WHAT TO DO:
From the data that follows, copy every line with the string "target".

INPUT RECORDS:
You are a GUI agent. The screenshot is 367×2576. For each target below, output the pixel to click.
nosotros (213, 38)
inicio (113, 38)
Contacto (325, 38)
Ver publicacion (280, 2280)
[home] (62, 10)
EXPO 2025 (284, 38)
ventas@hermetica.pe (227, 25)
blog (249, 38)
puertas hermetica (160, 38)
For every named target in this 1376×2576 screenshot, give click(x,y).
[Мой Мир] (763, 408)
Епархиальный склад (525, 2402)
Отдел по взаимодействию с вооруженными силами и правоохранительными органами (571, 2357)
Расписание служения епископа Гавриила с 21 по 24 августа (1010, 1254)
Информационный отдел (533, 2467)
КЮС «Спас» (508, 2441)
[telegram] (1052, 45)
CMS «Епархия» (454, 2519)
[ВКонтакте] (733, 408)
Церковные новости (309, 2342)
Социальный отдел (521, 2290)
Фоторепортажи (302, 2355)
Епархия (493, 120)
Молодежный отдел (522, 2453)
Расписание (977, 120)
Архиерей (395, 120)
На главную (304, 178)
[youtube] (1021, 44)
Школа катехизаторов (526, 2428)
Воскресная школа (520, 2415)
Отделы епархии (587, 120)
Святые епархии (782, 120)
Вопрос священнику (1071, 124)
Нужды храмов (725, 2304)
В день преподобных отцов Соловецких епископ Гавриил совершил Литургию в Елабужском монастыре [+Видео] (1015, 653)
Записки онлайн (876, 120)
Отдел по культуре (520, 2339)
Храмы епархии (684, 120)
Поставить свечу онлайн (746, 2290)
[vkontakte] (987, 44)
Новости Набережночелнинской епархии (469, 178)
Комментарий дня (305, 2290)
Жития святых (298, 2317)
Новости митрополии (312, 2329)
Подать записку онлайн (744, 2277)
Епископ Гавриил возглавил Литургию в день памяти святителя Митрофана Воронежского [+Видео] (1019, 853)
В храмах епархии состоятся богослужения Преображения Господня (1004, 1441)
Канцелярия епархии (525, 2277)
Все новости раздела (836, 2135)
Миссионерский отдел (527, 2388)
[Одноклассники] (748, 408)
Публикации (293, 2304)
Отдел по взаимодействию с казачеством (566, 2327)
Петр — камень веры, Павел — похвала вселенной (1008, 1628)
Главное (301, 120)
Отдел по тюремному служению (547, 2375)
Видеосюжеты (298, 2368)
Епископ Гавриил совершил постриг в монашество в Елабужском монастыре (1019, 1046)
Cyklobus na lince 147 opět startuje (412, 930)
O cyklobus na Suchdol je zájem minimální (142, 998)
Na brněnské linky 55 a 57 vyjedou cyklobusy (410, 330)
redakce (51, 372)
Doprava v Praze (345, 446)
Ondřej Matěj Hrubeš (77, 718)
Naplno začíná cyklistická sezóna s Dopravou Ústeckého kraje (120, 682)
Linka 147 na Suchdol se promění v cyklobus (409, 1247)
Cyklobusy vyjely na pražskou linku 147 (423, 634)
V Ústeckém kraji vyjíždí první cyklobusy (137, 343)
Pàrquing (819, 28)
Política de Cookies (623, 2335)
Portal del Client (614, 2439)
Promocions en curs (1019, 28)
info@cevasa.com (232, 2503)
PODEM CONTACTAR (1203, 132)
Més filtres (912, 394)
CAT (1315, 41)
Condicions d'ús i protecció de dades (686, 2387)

FINISHED EXERCISE:
You are a GUI agent. The screenshot is 367×2576. For each target below, output the pixel to click.
For every named target in this 1376×2576 screenshot, give click(x,y).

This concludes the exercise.